> [Required action]: Set down word for word each line from the one containing "Edit Berlin (BER) – Nowy Jork search summary" through the end of the records, both included. Do not copy any pictures.

Stored records:
-------

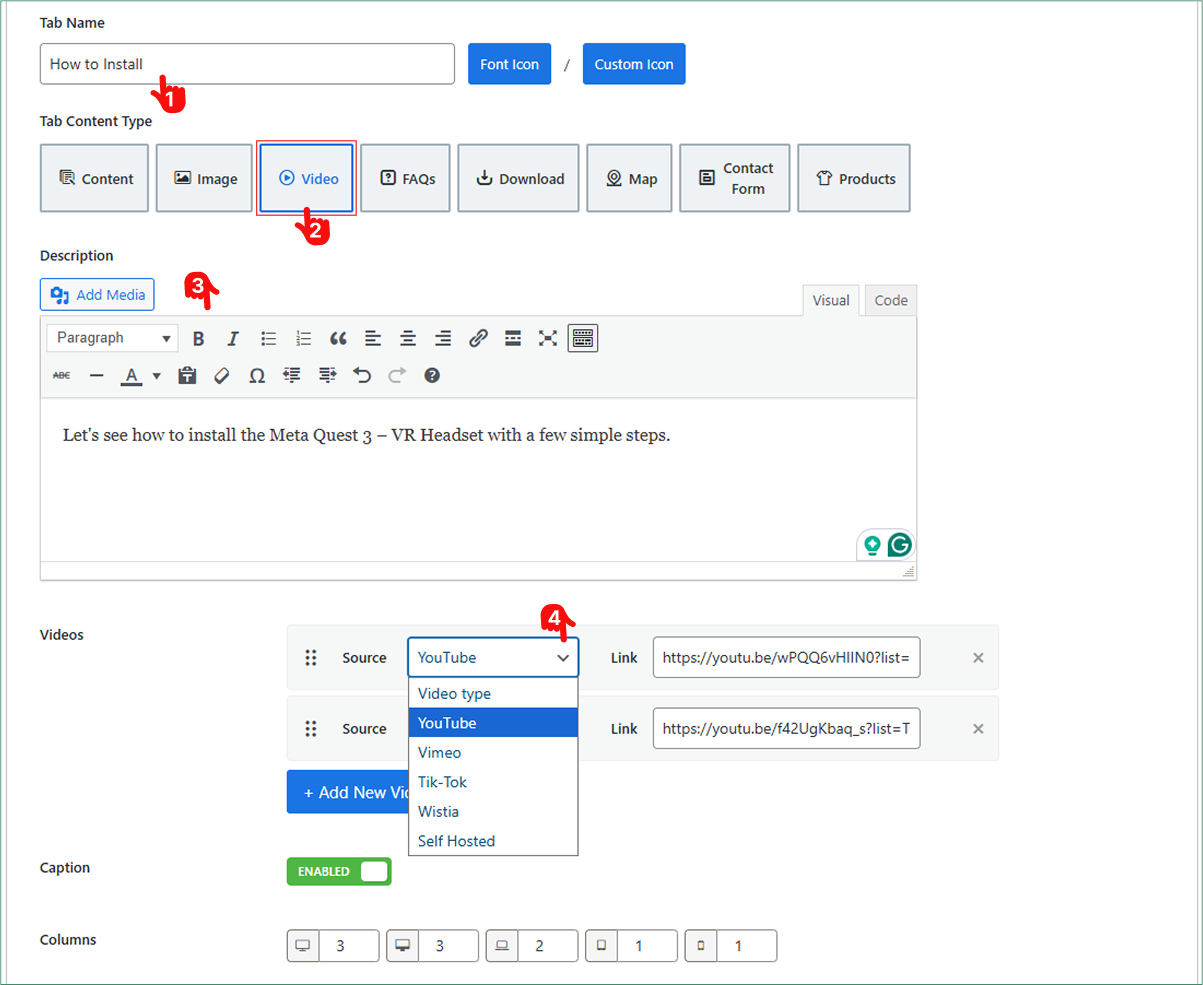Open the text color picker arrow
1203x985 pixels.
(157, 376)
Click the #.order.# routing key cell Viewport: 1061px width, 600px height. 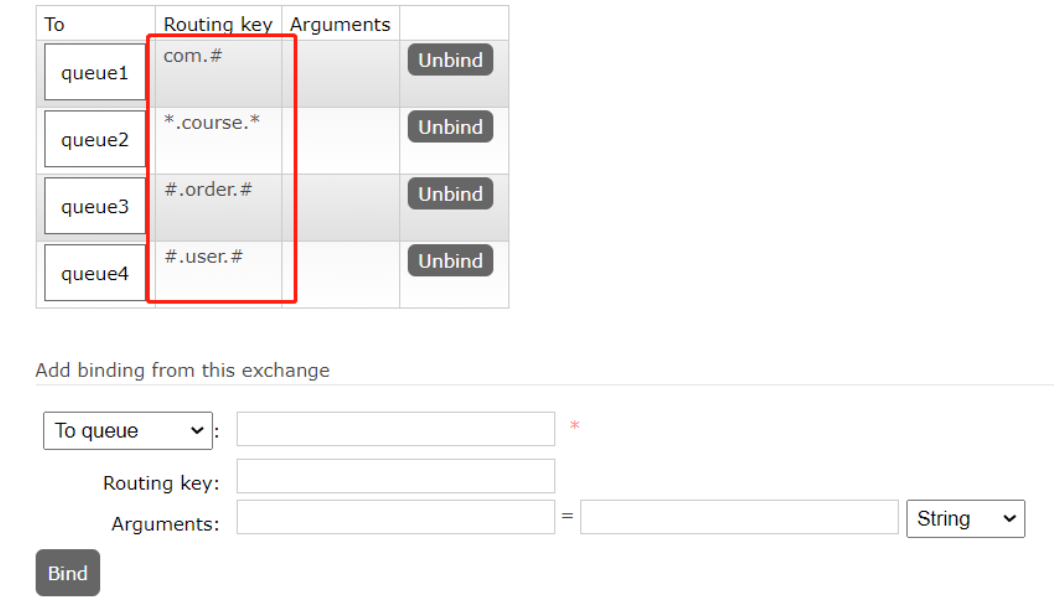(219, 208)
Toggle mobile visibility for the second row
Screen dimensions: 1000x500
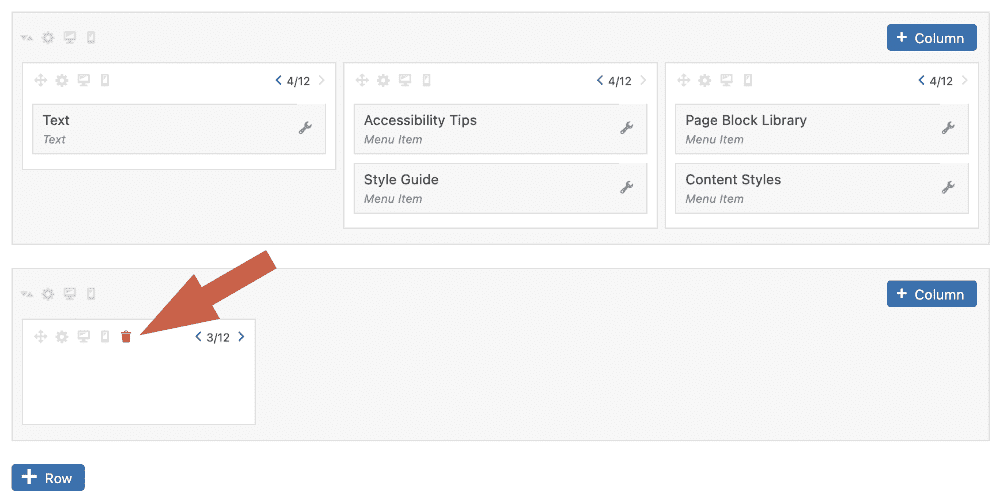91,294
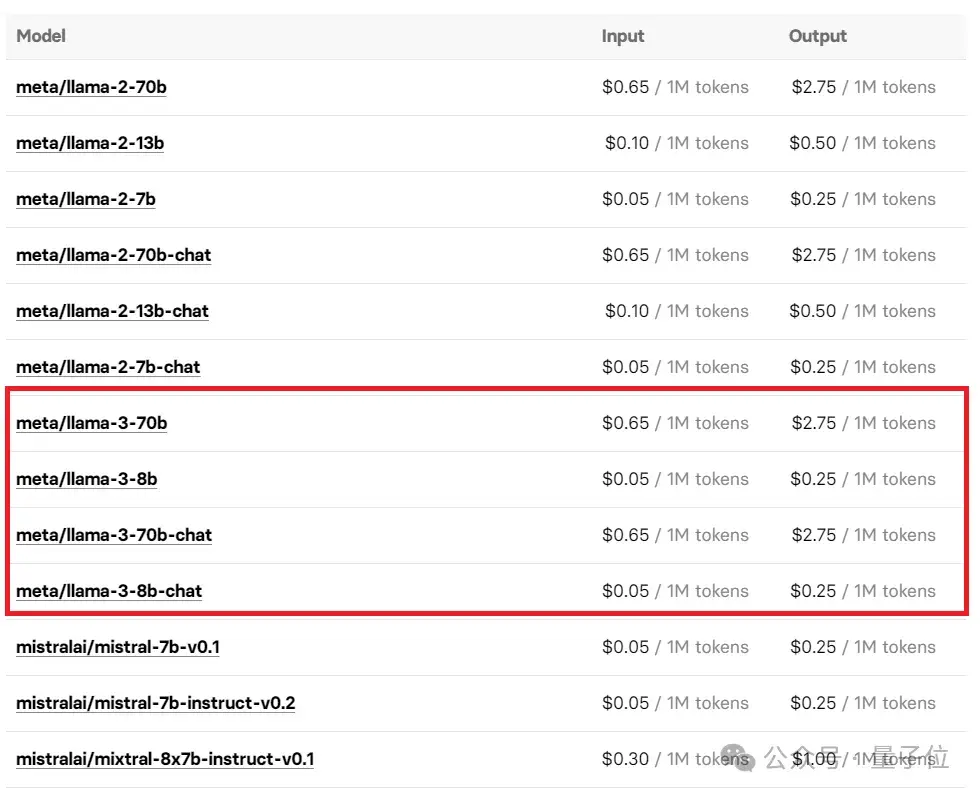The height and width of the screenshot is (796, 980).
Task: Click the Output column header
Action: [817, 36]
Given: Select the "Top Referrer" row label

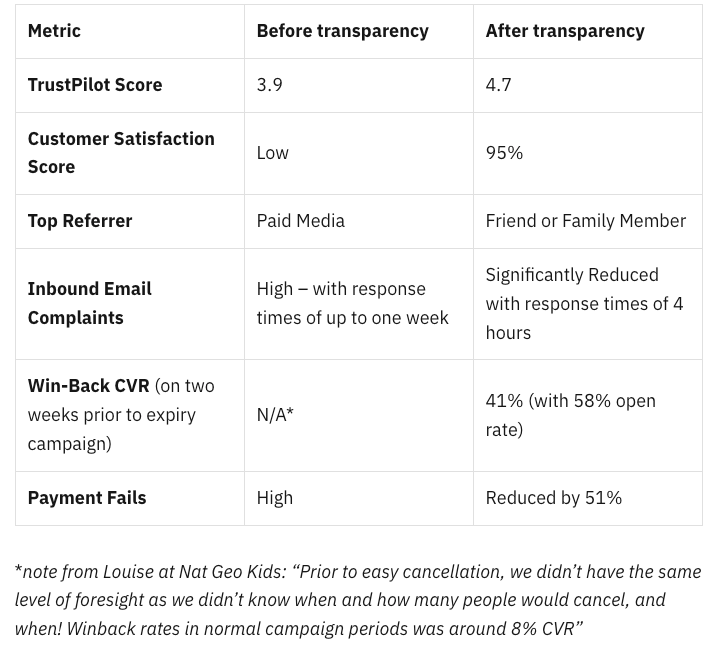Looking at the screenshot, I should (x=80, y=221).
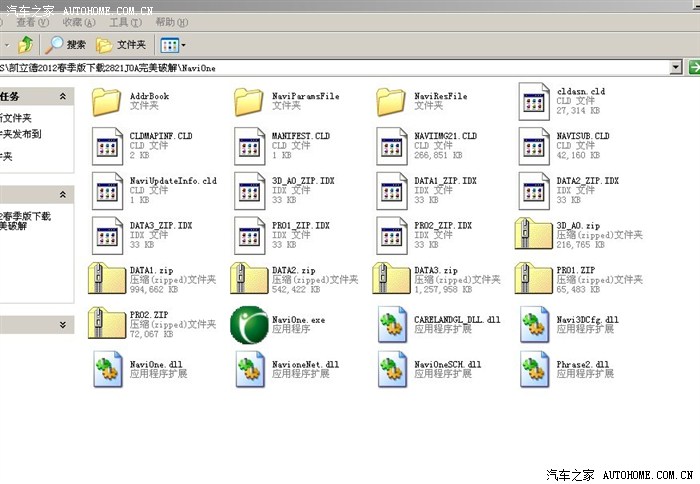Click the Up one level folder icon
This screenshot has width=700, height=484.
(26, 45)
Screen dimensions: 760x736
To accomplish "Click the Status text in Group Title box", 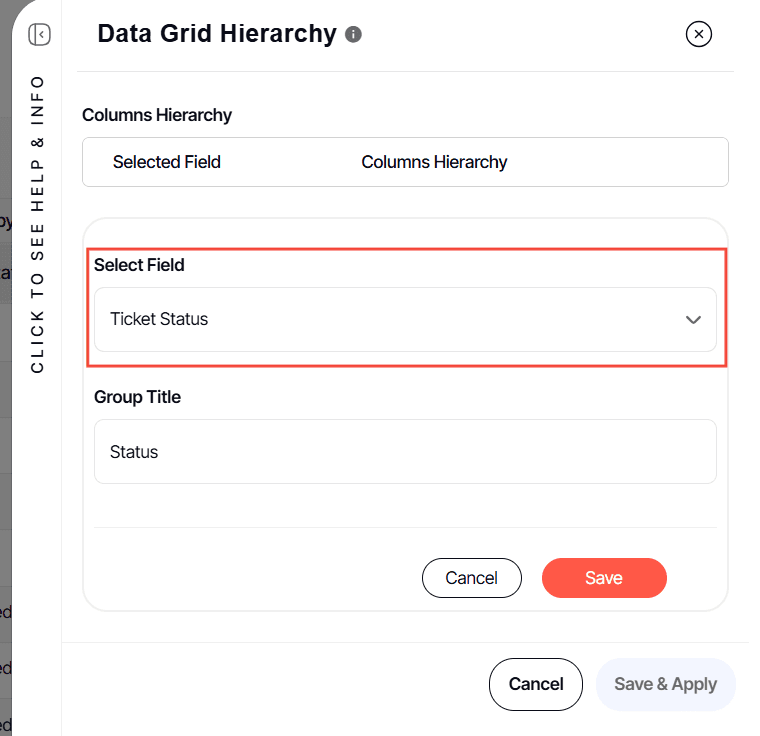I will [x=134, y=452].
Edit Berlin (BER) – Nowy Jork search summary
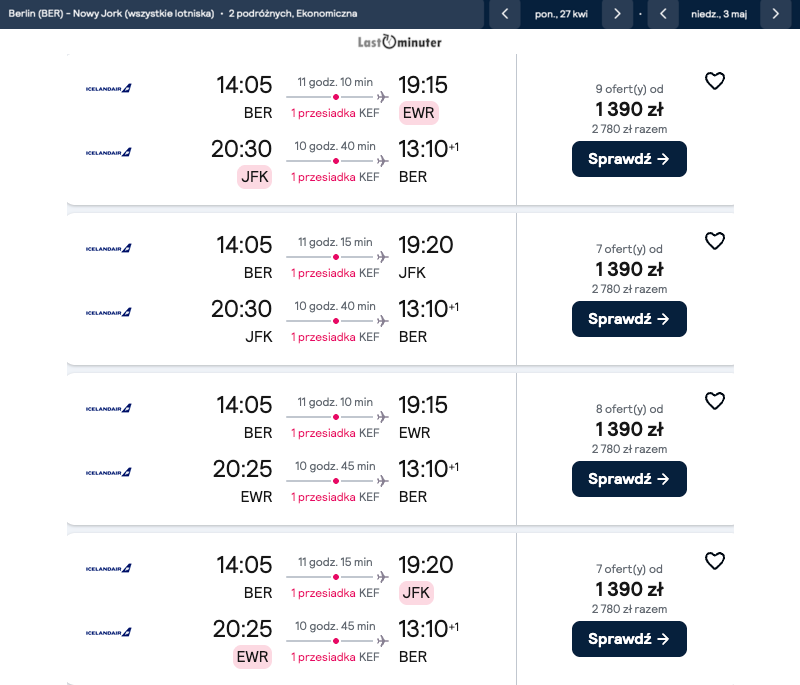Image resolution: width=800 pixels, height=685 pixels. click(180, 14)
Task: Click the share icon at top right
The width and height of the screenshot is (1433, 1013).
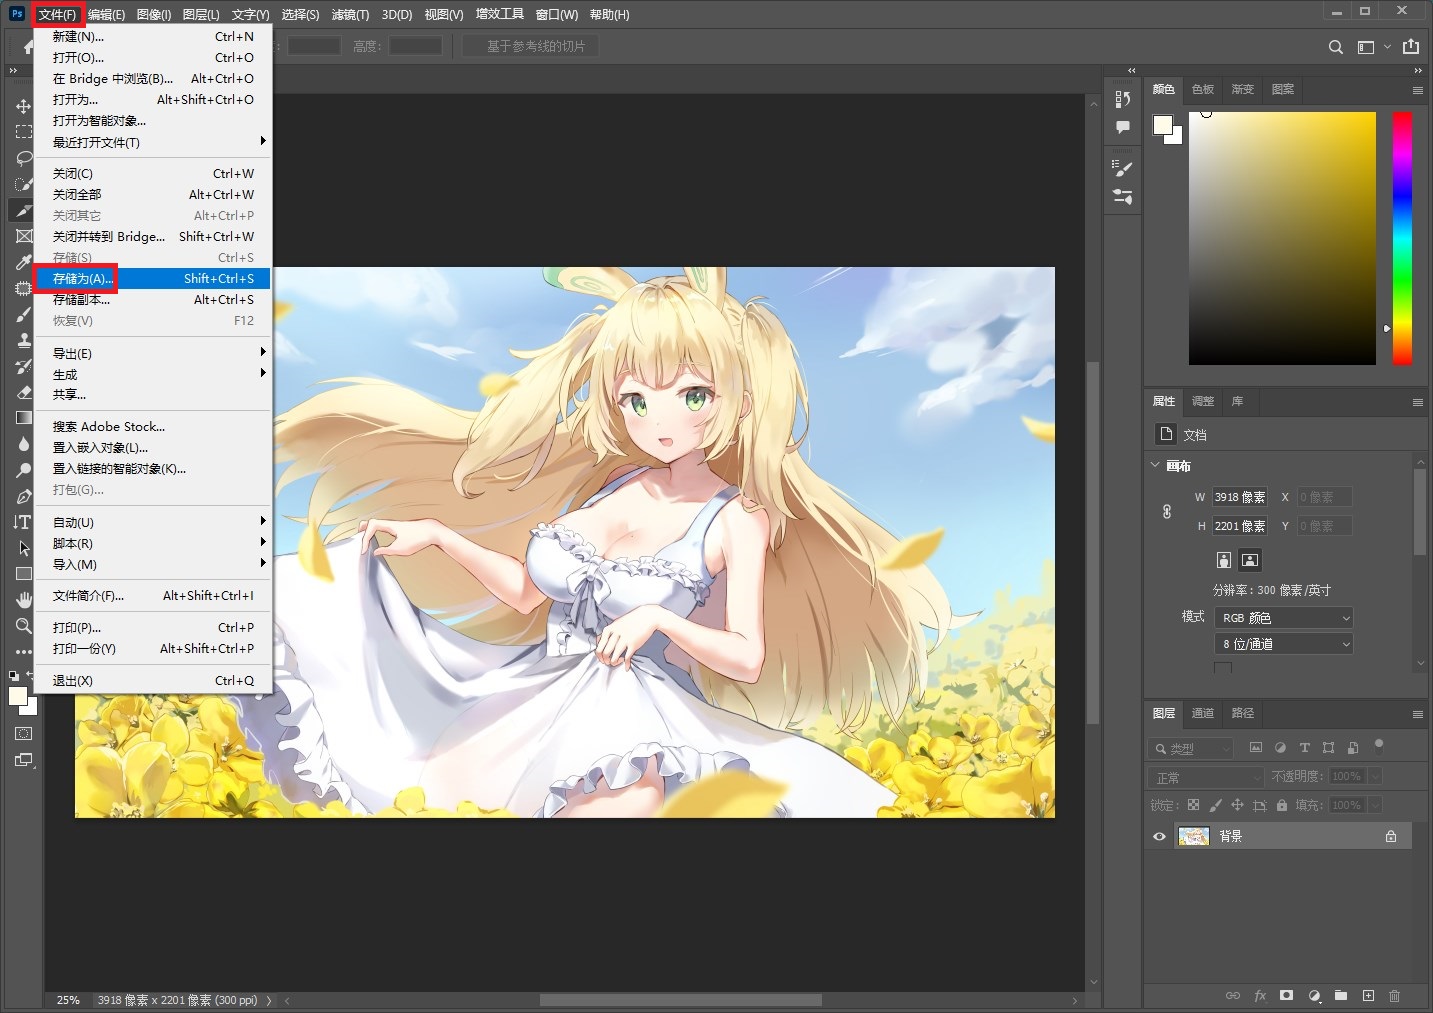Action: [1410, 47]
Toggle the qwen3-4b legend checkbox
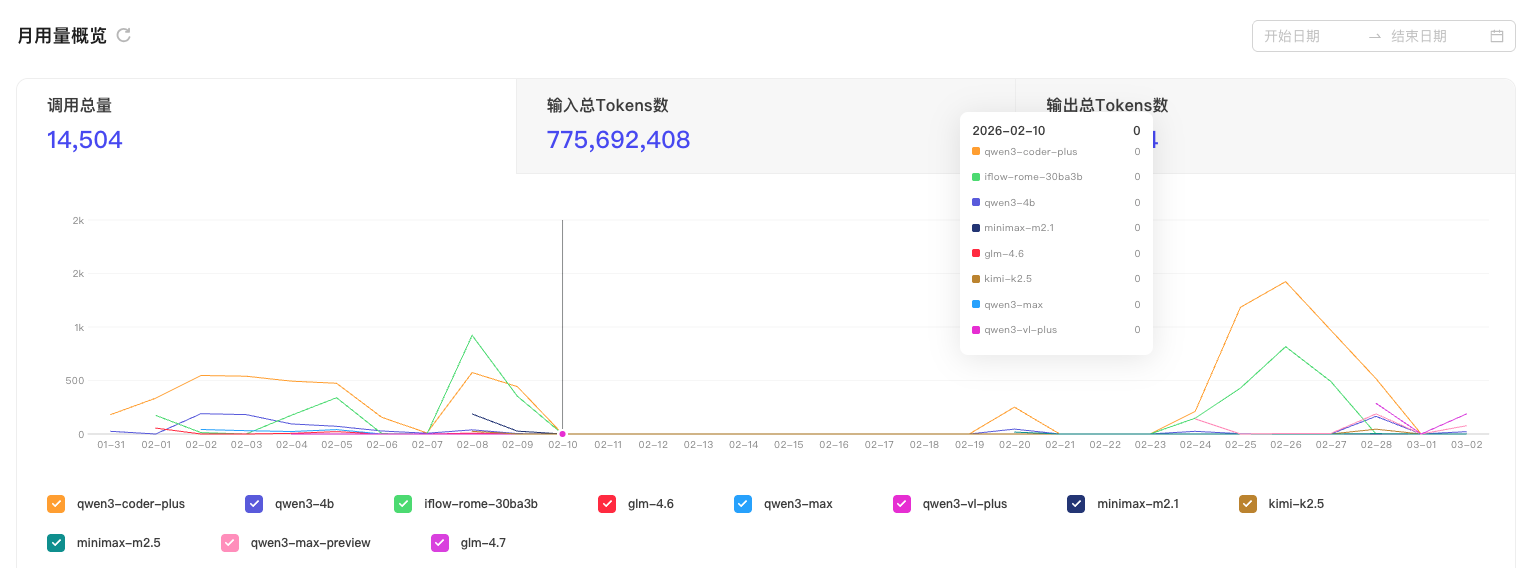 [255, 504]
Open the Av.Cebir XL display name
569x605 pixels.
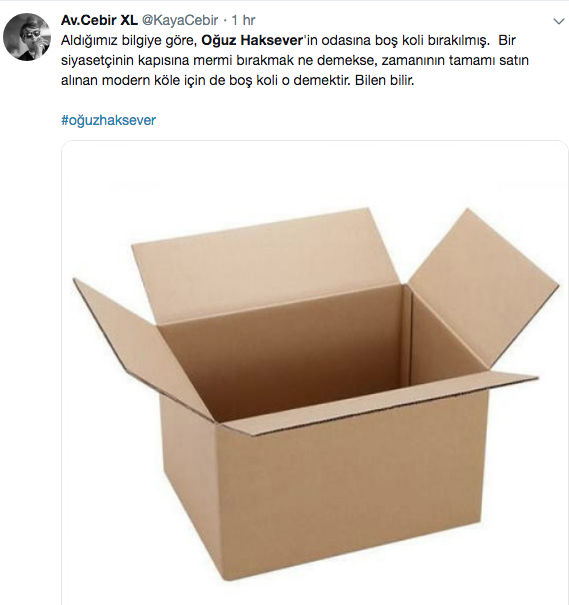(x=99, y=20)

-------

> [Finished task]:
Edit Berlin (BER) – Nowy Jork search summary
Image resolution: width=800 pixels, height=685 pixels. click(180, 14)
Task: Click the share icon at top right
The width and height of the screenshot is (1433, 1013).
Action: [1410, 47]
Toggle the qwen3-4b legend checkbox
 [255, 504]
Open the Av.Cebir XL display name
569x605 pixels.
(x=99, y=20)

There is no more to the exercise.